=== Raw records ===
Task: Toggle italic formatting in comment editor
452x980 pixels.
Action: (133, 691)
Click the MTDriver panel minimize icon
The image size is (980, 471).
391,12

=== Set problem ===
Rewrite these items with "italic" swapped for "bold" throughout, leaving everything else unchanged.

=== Answer for this exercise ===
Task: Toggle bold formatting in comment editor
452x980 pixels.
Action: (133, 691)
Click the MTDriver panel minimize icon
The image size is (980, 471).
391,12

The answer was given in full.